## What is required
Starting at the line with "Releases (632, 1364)" and going on through the line with "Заказать исследование (476, 78)", reproduce each line in the records below exactly and nothing more.

## Provided entries

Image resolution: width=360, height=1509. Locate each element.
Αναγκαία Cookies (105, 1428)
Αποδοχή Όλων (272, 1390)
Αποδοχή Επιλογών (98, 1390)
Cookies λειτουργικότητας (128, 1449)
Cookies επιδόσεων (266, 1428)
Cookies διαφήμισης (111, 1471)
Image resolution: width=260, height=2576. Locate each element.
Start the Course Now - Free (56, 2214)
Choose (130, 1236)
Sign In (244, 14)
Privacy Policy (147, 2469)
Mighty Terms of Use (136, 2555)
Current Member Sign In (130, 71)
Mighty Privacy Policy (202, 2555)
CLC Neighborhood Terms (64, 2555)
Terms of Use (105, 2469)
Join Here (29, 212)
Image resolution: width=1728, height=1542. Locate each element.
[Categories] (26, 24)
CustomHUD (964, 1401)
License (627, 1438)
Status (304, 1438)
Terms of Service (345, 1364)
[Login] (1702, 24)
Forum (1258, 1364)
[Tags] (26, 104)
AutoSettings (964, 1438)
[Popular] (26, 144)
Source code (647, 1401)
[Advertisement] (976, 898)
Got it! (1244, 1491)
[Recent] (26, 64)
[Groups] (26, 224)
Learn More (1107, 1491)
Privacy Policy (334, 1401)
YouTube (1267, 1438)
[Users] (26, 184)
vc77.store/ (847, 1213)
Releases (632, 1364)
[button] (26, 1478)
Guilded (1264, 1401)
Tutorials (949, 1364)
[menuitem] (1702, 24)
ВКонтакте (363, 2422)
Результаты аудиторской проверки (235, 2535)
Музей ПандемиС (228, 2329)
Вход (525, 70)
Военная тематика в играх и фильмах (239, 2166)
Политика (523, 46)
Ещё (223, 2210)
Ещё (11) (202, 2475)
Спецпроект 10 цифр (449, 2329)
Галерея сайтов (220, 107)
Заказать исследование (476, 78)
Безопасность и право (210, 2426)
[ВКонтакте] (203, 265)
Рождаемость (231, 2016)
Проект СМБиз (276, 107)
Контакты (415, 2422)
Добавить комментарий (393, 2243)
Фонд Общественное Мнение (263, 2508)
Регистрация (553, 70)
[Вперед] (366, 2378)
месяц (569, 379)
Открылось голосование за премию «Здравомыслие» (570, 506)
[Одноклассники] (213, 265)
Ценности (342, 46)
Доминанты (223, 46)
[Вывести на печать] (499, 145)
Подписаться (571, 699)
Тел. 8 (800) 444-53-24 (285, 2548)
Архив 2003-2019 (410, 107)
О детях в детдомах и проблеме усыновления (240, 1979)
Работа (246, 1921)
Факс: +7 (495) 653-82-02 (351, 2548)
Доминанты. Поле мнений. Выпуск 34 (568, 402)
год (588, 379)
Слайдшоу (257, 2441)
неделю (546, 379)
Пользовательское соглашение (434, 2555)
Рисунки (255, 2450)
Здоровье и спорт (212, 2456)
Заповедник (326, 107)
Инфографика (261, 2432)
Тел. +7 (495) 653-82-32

## Written response
Releases (632, 1364)
[button] (26, 1478)
Guilded (1264, 1401)
Tutorials (949, 1364)
[menuitem] (1702, 24)
ВКонтакте (363, 2422)
Результаты аудиторской проверки (235, 2535)
Музей ПандемиС (228, 2329)
Вход (525, 70)
Военная тематика в играх и фильмах (239, 2166)
Политика (523, 46)
Ещё (223, 2210)
Ещё (11) (202, 2475)
Спецпроект 10 цифр (449, 2329)
Галерея сайтов (220, 107)
Заказать исследование (476, 78)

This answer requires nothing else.